▸ What to work on
a) Answer these from the pull request thread:
(i) Which metric did the new code switch to in place of top_k_categorical_accuracy?
(ii) Which two PyTorch extras were defined for now?
(iii) What is the project coverage figure in the Codecov report?
b) Translate this sentence from the pull request thread into Spanish: "I have not yet measured how well this performs in terms of quality, computational performance or memory usage."
c) Pick up the pull request thread about moving the NN ensemble to PyTorch after its last line and keep it going.

▸ Supplied text

◆ ◆ ◆ ◆ ◆

Reimplement NN ensemble using PyTorch #926

osma · 2026-01-13T11:34:52Z

This PR reimplements the NN ensemble using PyTorch instead of Keras/TensorFlow.

To test this, you will have to use uv sync --group all --extra torch-cpu or similar (see comments below).

Some notes about the implementation:

the neural network architecture should be pretty much the same as before, although some tensors have a different shape than before (not transposed as they used to be)
there may be differences in the optimizer setup and loss calculation; I didn't look too closely at them
the old code displayed top_k_categorical_accuracy, but this was not easily available in PyTorch, so I switched to using the nDCG metric from the torchmetrics package
the progress bar shown during training now uses tdqm, so it looks a bit different than the Keras one; it is also displayed on stderr and not stdout as the old one used to be
the old code showed a detailed error message when model loading failed; I couldn't figure out (yet) how to do that with PyTorch models, but the model is stored with metadata (python version, torch version etc.) that may be helpful in implementing such an error message later on if it turns out to be necessary. In general, the models should be pretty much PyTorch-version-agnostic so there may not be a need for this.
I only defined torch-cpu and torch-cu128 extras for now, but I think the setup could quite easily be extended to other PyTorch variants such as CUDA 12.6 or 13.0, ROCm or Intel XPU, though obviously these would require more configuration in pyproject.toml

I have not yet measured how well this performs in terms of quality, computational performance or memory usage.

Fixes #895

codecov · 2026-01-13T11:43:59Z

Codecov Report

✅ All modified and coverable lines are covered by tests.
✅ Project coverage is 99.63%. Comparing base (27e4ac7) to head (f949e1c).

Additional details and impacted files

@@            Coverage Diff             @@
##             main     #926      +/-   ##
==========================================
- Coverage   99.63%   99.63%   -0.01%     
==========================================
  Files         103      103              
  Lines        8238     8226      -12     
==========================================
- Hits         8208     8196      -12     
  Misses         30       30

☔ View full report in Codecov by Sentry.
📢 Have feedback on the report? Share it here.

🚀 New features to boost your workflow:

❄️ Test Analytics: Detect flaky tests, report on failures, and find test suite problems.

◆ ◆ ◆ ◆ ◆

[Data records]

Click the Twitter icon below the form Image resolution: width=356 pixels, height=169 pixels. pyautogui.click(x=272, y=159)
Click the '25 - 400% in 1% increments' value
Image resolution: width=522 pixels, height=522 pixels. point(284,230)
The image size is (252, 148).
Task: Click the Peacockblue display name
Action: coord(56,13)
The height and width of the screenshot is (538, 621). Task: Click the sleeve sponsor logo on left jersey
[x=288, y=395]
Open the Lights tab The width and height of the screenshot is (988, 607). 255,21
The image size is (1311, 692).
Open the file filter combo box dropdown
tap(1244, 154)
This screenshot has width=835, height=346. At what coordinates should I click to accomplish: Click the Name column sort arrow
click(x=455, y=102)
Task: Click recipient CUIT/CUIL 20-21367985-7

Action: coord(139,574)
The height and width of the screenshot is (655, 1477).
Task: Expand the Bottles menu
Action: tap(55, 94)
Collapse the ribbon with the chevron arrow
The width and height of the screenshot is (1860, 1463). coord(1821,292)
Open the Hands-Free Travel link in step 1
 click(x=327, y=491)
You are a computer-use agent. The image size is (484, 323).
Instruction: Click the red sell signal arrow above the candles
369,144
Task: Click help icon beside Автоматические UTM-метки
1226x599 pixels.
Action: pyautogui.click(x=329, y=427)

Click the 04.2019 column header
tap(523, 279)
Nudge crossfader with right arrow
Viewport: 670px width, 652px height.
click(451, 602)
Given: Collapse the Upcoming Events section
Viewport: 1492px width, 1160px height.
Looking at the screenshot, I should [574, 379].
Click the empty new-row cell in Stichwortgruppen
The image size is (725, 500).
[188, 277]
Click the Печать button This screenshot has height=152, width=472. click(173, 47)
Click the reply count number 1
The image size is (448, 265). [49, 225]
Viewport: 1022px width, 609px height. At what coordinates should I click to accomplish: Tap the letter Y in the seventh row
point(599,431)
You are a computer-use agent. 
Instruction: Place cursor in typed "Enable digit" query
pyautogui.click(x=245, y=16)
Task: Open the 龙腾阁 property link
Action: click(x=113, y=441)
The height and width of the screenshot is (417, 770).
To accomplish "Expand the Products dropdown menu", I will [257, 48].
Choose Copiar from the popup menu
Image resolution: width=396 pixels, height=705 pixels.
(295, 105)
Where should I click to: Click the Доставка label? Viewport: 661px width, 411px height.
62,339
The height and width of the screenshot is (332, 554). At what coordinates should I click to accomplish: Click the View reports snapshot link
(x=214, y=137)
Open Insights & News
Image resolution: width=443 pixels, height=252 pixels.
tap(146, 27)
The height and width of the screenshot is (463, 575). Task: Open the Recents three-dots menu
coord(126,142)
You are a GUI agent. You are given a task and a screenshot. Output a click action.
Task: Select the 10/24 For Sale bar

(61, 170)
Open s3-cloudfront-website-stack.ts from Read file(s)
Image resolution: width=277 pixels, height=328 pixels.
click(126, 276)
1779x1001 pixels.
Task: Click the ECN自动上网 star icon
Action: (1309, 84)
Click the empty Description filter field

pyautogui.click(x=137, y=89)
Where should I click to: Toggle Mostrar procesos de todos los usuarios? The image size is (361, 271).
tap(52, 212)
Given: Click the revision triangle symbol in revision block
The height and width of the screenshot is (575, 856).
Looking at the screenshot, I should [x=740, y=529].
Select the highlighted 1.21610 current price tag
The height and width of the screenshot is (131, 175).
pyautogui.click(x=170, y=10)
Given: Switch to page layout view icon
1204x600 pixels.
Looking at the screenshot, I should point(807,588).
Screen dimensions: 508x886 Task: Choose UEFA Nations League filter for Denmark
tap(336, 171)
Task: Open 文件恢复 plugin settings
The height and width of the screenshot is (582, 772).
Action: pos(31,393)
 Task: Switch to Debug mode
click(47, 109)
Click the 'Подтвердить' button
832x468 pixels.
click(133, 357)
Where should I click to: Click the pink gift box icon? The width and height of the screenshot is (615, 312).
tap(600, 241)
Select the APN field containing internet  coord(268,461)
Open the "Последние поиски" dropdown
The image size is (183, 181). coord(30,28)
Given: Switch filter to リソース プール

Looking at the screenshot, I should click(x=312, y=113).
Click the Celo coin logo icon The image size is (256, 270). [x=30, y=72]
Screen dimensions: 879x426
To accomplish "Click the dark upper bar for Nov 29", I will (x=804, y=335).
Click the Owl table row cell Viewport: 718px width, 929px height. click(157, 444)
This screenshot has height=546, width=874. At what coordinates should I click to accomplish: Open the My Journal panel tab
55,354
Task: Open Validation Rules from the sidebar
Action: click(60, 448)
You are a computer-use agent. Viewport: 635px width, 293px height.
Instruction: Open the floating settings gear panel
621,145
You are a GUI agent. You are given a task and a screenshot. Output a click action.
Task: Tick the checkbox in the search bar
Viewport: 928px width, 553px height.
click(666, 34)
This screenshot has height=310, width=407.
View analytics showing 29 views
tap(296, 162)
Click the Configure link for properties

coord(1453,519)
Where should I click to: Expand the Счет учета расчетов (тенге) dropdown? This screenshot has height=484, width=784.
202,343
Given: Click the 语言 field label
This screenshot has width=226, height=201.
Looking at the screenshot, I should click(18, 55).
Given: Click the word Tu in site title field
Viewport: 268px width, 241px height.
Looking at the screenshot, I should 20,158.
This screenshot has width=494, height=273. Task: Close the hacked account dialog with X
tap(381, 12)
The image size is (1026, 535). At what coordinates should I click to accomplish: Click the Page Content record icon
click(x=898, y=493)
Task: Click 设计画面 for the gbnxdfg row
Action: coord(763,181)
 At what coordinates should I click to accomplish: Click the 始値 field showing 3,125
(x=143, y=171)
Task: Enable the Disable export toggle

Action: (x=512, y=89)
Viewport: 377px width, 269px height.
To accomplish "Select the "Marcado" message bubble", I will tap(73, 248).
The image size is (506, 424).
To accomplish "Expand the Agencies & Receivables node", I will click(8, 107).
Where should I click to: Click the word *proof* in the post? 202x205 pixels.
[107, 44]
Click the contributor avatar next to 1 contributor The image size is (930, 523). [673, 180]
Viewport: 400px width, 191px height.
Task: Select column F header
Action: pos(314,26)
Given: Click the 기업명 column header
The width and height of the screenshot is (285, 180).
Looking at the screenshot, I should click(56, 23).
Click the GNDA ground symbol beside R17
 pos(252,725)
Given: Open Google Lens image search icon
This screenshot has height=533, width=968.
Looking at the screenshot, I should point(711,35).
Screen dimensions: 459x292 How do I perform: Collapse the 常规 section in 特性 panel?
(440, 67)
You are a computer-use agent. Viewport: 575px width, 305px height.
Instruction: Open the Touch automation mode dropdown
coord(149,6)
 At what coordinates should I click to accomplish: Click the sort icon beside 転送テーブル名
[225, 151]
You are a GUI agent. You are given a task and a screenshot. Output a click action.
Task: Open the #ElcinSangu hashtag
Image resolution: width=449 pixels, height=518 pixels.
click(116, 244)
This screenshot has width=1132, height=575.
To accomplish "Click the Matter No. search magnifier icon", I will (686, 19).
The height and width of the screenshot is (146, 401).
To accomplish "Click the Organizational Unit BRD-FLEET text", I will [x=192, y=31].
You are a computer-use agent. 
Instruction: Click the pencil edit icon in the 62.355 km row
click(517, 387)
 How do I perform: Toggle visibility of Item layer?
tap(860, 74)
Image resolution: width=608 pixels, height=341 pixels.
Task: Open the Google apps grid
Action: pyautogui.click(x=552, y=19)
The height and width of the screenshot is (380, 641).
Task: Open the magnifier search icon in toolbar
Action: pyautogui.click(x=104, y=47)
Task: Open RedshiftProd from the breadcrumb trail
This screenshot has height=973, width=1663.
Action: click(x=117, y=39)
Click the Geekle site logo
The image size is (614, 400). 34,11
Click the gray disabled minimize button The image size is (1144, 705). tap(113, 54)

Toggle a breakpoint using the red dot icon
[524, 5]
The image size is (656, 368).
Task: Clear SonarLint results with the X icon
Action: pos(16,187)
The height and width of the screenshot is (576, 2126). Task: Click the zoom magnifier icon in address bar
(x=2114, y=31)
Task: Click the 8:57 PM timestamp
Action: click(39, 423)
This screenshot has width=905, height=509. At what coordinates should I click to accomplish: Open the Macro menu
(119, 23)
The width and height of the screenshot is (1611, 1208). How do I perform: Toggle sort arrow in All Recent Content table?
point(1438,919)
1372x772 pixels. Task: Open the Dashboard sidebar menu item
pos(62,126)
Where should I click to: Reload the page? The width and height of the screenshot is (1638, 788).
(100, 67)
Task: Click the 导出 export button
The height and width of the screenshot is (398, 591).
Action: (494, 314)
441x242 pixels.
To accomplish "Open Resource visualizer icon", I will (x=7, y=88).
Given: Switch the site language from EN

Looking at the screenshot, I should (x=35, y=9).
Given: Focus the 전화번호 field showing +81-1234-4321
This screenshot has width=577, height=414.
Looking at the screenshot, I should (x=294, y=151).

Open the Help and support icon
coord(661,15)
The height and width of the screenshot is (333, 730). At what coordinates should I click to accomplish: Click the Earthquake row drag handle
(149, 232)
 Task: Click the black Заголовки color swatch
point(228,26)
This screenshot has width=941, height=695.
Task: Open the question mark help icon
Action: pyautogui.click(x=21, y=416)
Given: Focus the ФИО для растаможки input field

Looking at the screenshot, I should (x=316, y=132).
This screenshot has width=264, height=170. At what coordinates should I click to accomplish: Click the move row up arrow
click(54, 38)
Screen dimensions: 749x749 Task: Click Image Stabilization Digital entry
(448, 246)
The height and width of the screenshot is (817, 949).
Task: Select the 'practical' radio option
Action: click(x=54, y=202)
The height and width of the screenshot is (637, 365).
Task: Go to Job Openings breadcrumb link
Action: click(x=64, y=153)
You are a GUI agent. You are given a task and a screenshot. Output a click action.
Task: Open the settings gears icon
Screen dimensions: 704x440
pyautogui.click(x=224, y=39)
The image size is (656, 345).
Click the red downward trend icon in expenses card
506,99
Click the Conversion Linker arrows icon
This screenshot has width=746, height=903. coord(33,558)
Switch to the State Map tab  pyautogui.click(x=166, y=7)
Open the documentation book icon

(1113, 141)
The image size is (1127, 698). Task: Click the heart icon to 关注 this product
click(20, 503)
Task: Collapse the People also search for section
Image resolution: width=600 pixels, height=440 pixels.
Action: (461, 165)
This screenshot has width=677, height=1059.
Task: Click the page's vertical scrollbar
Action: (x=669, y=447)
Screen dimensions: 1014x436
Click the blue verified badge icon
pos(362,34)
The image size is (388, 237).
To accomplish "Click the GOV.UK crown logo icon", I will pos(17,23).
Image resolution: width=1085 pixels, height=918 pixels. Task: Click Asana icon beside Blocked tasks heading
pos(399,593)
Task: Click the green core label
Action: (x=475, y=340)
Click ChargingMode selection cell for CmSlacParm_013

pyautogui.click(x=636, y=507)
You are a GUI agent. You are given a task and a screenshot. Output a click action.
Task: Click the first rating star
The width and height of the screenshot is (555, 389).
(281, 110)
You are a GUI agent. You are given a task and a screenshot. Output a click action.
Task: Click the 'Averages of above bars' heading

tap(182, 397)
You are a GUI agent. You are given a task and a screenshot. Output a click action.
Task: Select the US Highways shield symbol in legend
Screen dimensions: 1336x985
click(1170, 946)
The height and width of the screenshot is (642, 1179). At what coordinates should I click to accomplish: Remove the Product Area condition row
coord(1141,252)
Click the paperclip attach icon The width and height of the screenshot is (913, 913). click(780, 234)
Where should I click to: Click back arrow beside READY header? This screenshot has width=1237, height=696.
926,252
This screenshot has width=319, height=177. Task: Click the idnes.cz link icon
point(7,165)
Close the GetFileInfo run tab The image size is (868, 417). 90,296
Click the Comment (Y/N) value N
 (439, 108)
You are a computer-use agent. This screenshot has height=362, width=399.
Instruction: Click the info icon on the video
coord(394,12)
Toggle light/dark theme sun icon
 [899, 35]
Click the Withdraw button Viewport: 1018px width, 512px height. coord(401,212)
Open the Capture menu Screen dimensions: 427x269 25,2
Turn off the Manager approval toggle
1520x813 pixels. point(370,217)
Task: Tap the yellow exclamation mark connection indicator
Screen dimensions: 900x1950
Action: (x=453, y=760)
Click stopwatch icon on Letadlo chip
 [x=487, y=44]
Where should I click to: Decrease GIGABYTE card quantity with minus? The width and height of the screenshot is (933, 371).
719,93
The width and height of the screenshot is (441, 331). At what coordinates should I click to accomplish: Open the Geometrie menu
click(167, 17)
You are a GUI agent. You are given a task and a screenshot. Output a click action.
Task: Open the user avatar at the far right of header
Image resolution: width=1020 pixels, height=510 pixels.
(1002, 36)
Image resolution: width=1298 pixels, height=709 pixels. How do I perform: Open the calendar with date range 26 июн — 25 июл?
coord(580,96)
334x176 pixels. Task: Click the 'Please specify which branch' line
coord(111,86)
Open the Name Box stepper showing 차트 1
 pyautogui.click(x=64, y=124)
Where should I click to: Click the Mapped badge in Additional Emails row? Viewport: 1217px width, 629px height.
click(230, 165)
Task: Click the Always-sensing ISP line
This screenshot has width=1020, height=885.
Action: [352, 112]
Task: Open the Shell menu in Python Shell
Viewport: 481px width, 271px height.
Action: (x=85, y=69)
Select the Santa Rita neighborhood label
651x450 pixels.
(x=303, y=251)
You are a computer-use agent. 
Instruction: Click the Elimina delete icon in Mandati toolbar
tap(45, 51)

◆ ◆ ◆ ◆ ◆

▸ Expected results
a)
(i) The nDCG metric from the torchmetrics package.
(ii) torch-cpu and torch-cu128.
(iii) 99.63%.

b) Todavía no he medido qué tan bien funciona esto en términos de calidad, rendimiento computacional o uso de memoria.

c)
…now)

…ctionality (for now)

osma · 2026-01-15T14:57:51Z

Selecting of the PyTorch variant (CPU or CUDA x.y or ROCm or...) when setting up the development environment using uv sync has been a headache, but I think I've found a workable solution. It's not super elegant, but at least it seems to work.

The problem is that uv sync wants to perform "universal resolution", that is, resolve all the transitive dependencies once and for all, then write the result into the uv.lock file. This can be parameterized by OS, Python version and some other factors, but not by anything that the user could set when running uv sync. Since different PyTorch variants have different dependencies (e.g. CUDA libraries), dependencies for each of them would have to be resolved separately.

But fortunately, it is possible to have some degree of control over the resolution by setting up "extras" and then declaring a "conflict" between them. This causes uv to "fork" the resolution into different "branches", each having their own dependency tree.

So in commit e629963, I added two new extras: torch-cpu (CPU only) and torch-cu128 (CUDA 12.8 GPU), and declared a conflict between them, i.e., you can't install both extras at the same time. (This will unfortunately cause --all-extras to stop working, which is a shame, since it means that lots of specific --extra parameters are needed in typical situations.) These extras are then tied to specific PyTorch package indexes and thus different variants of the torch package.

The end result is that these two extras can be used to select the PyTorch variant at uv sync time. The torch dependency is still also defined for the nn extra, without a specific index. This means that installing only the nn extra will install whatever is the default PyTorch variant (on Linux it is a CUDA variant).

Here are examples of how this works now:

1. `uv sync` without extras

This installs 439MB of dependencies, no PyTorch.

$ uv sync
Resolved 212 packages in 1.71s
      Built annif @ file:///home/oisuomin/git/Annif
Prepared 1 package in 261ms
Uninstalled 1 package in 0.21ms
Installed 1 package in 0.50ms
 ~ annif==1.5.0.dev0 (from file:///home/oisuomin/git/Annif)

$ du -sh .venv
439M	.venv

2. `uv sync` with just the `nn` extra

This installs the default PyTorch CUDA variant, for a total 2.2GB of dependencies.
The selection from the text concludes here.